4.14. Protein and RNA Isolation
After HUVECs were incubated with Angpt-1 mimetic NPs and COMP Angpt-1 for 24 h, as indicated, cells were washed twice with DPBS and lysed with 500 µL TRIzolTM reagent (Invitrogen, Thermo Fisher Scientific, New York, NY, USA). Total RNA and protein were isolated according to the manufacturer’s instructions (TRIzolTM reagent).

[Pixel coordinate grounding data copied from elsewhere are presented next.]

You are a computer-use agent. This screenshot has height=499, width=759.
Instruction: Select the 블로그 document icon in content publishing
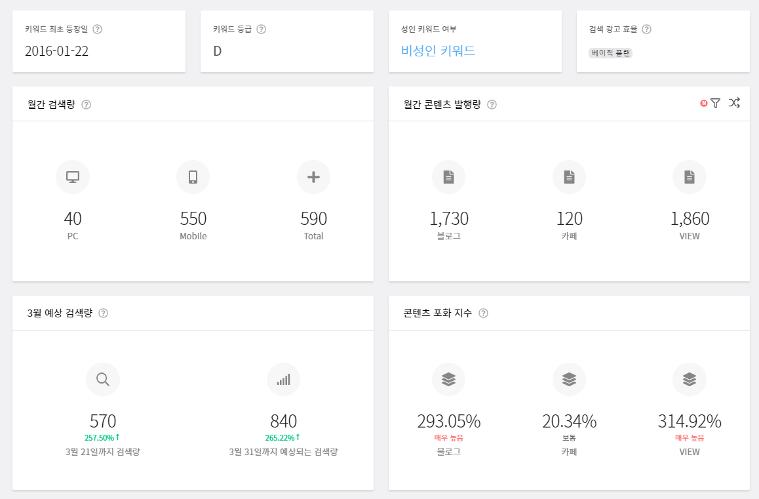click(x=449, y=176)
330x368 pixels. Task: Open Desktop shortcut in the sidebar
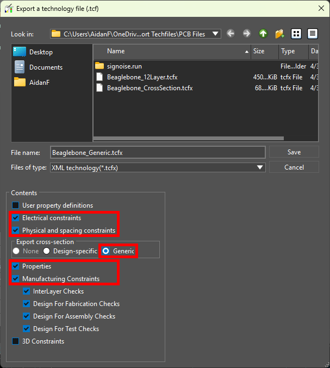[x=41, y=52]
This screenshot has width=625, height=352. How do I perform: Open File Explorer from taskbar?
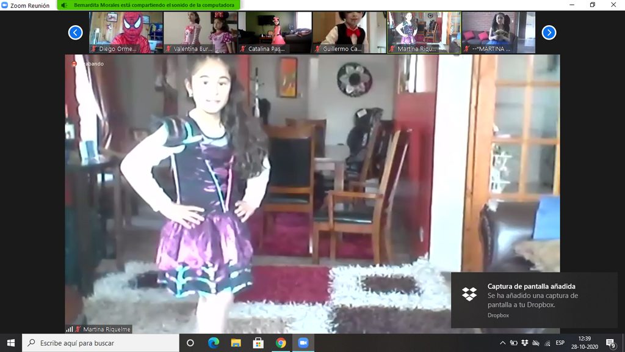pos(236,343)
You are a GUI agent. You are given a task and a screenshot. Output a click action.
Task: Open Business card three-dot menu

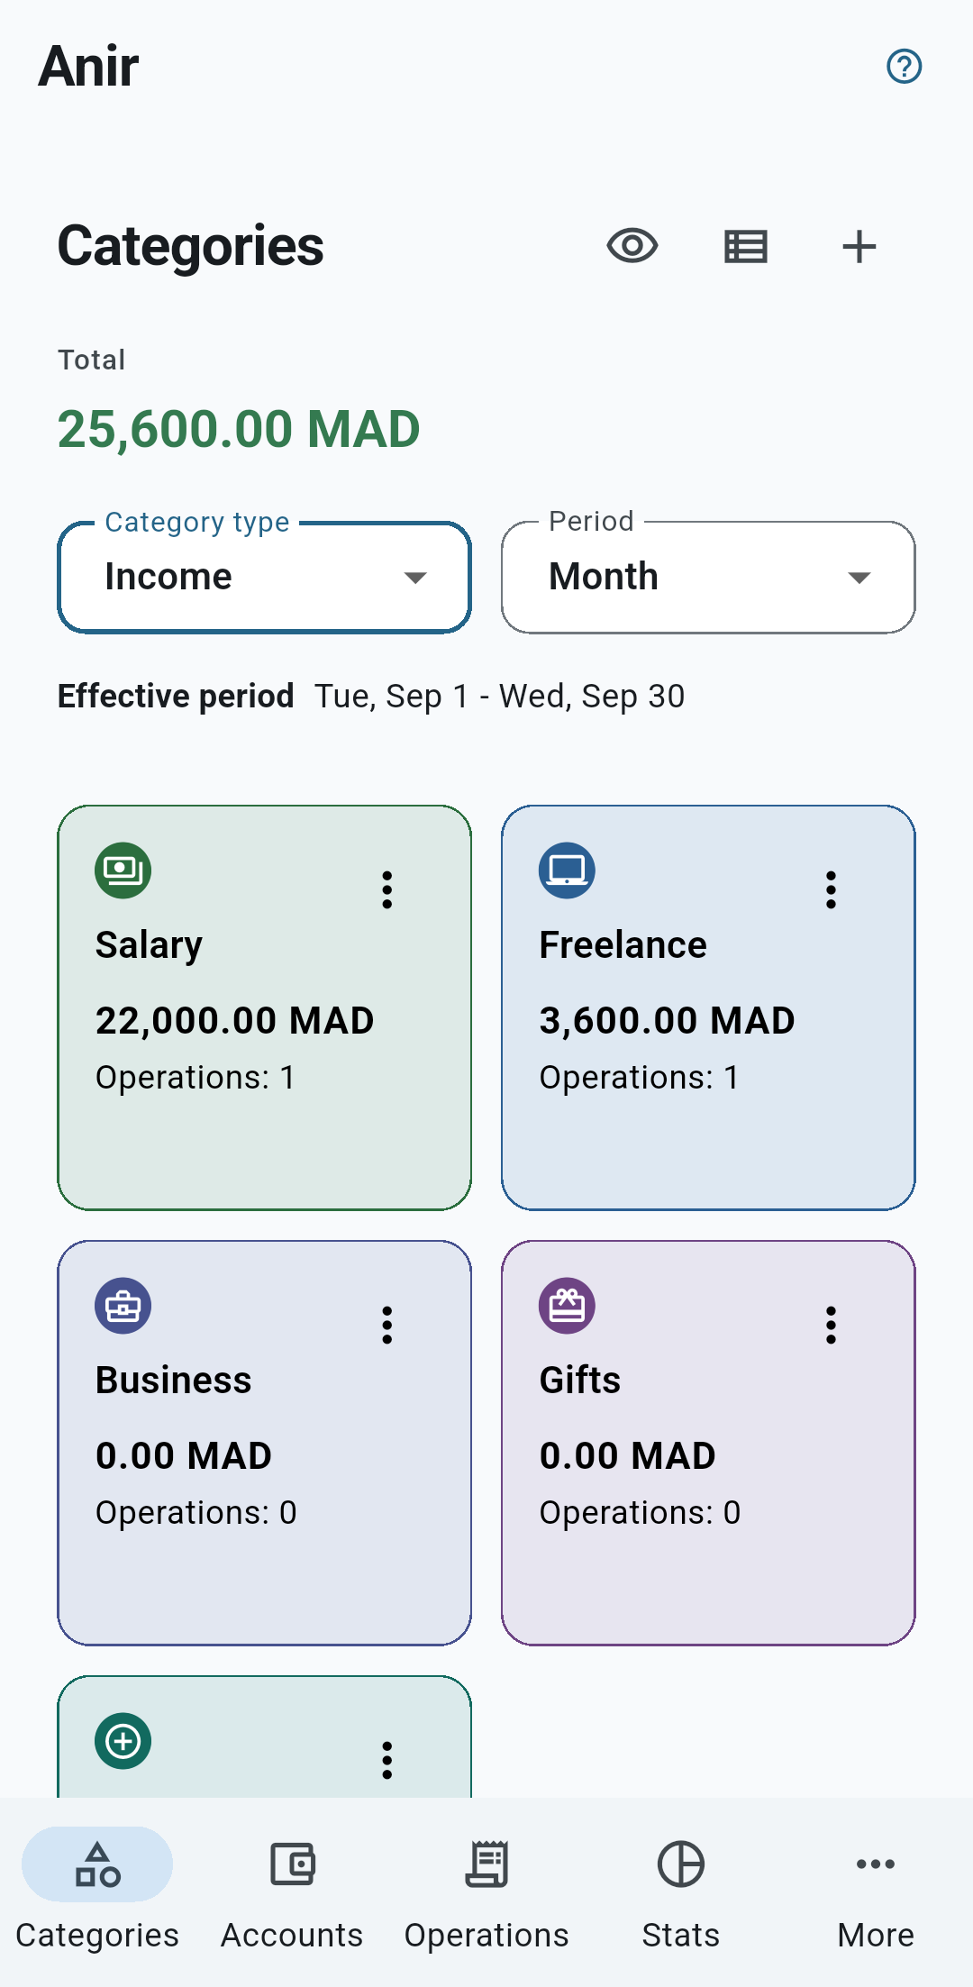click(387, 1326)
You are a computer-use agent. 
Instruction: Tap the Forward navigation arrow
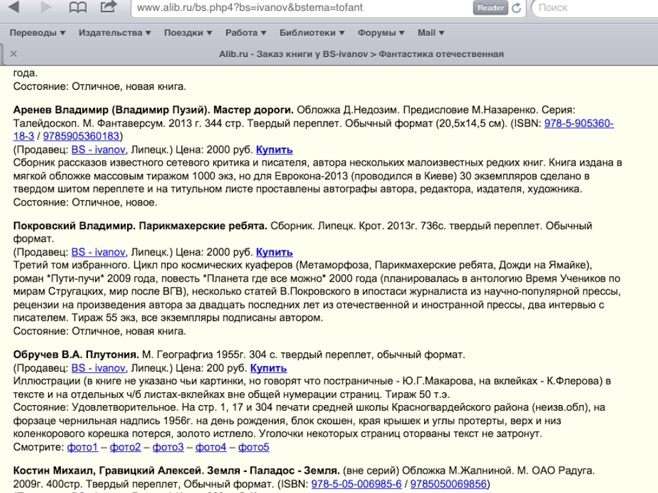[46, 8]
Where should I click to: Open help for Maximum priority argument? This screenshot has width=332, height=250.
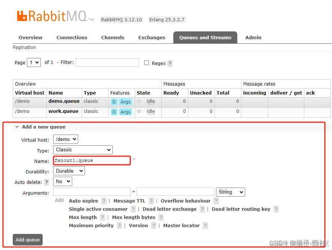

4.15. mRNA Isolation and Real-Time RT-PCR
To investigate the expression of eNOS on mRNA level, first-strand cDNA was prepared from total RNA using the iScript cDNA Synthesis Kit (BioRad, München, Germany) according to the manufacturer’s instructions. Real-time RT-PCR was performed on a CFX Connect Real-Time PCR Detection System (BioRad) with the temperature profile as follows: 50 cycles of 10 s melting at 95 °C and one minute of annealing and extension at 60 °C. All primer pairs were purchased from Invitrogen, extended over exon-intron boundaries and were as follows: 5′-CAGATGATCCCCCAGAACTC-3′ (human eNOS forward); 5′-CAGGGCTGCAAACCACTC-3′ (human eNOS reverse), 5′-GAAGTTCCTGGTCCACAACG-3′ (human RPL32 forward), 5′-GCGATCTCGGCACAGTAAG-3′ (human RPL32 reverse). RNA that was not reverse transcribed served as negative control for real-time RT-PCR.

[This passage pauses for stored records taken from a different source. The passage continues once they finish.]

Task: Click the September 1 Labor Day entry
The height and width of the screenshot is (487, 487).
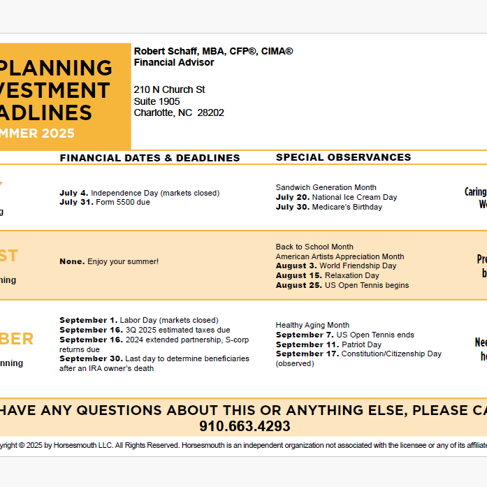Action: 138,320
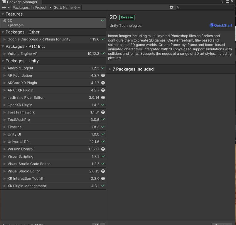
Task: Collapse the Features section header
Action: pyautogui.click(x=3, y=14)
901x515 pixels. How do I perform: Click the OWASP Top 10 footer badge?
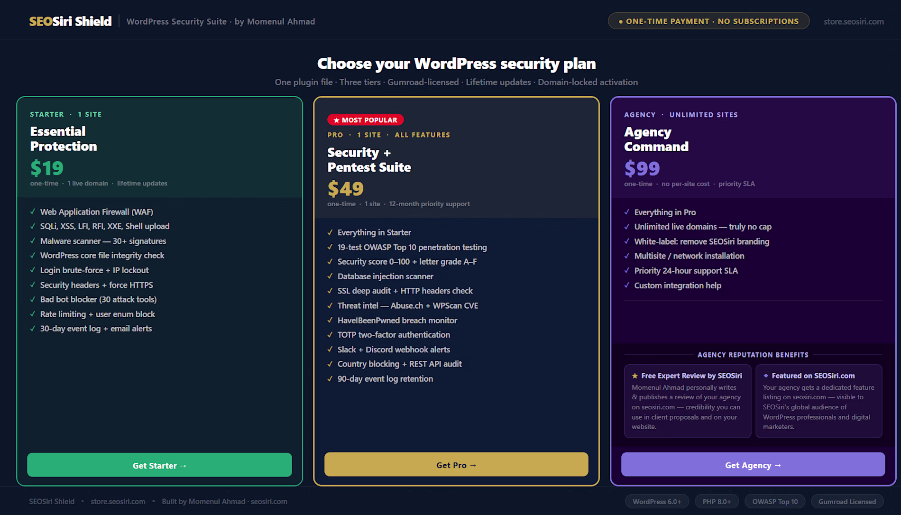pos(775,501)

4.16. Western Blot Analysis
To examine eNOS expression, proteins of HUVECs were dissolved in 1% SDS containing protease (1:100; Merck, Darmstadt, Germany) and phosphatase inhibitors (1:100; Roth, Karlsruhe, Germany). Protein content was measured with the bicinchoninic acid assay (ROTI Quant universal, Karlsruhe, Germany) using the NanoDrop-1000 device (Peqlab Biotechnologie GmbH, Erlangen, Germany). Western blot analysis was performed with specific antibodies as described previously [
51]. Briefly, 2.5 µg of each sample was denatured by boiling for 5 min. Proteins were separated by SDS-polyacrylamide gel electrophoresis (PAGE) and transferred to polyvinylidene fluoride (PVDF) membranes (Merck, Darmstadt, Germany) overnight by tank blot (17 h, 30 V, 60 mA; PeqLab Biotechnologie GmbH, Erlangen, Germany). Membranes were blocked in a 5% blocking solution of BSA for one hour at room temperature. Specific antibodies were used as follows: rabbit anti-eNOS (1:500; 9572S, Cell signaling, Cambridge UK), rabbit anti-α-tubulin (1:2500, 600-401-880, Rockland Immunochemicals Inc., Gilbertsville, PA, USA), goat anti-rabbit horseradish peroxidase (HRP) (1:2000, 7074S, Cell signaling, Cambridge UK). Chemiluminescence was detected on a LAS 3000 imaging workstation (Fujifilm, Düsseldorf, Germany). For normalization of the signal intensity, α-tubulin was used as a loading control. The intensity of the bands detected by Western blotting was determined using ImageLab software (Bio-Rad, Feldkirchen, Germany).
4.17. Statistical Analysis
All data are presented as means ± standard deviation (SD) or standard error of the mean (SEM), of at least 3 measurements. Standard deviations of relative values were calculated according to the rules of error propagation (
Figure 1B,
Figure 3B and
Figure 4B–D). One-way ANOVA, followed by Tukey’s multiple comparisons test (
Figure 3B,
Figure 5 and
Figure 6A,C) as well as a two-way ANOVA and Tukey’s multiple comparisons test (
Figure 4C) were performed using GraphPad Prism 8.3.0 (GraphPad Software Inc., La Jolla, CA, USA) to assess statistical significance. Statistical significances were assigned as indicated.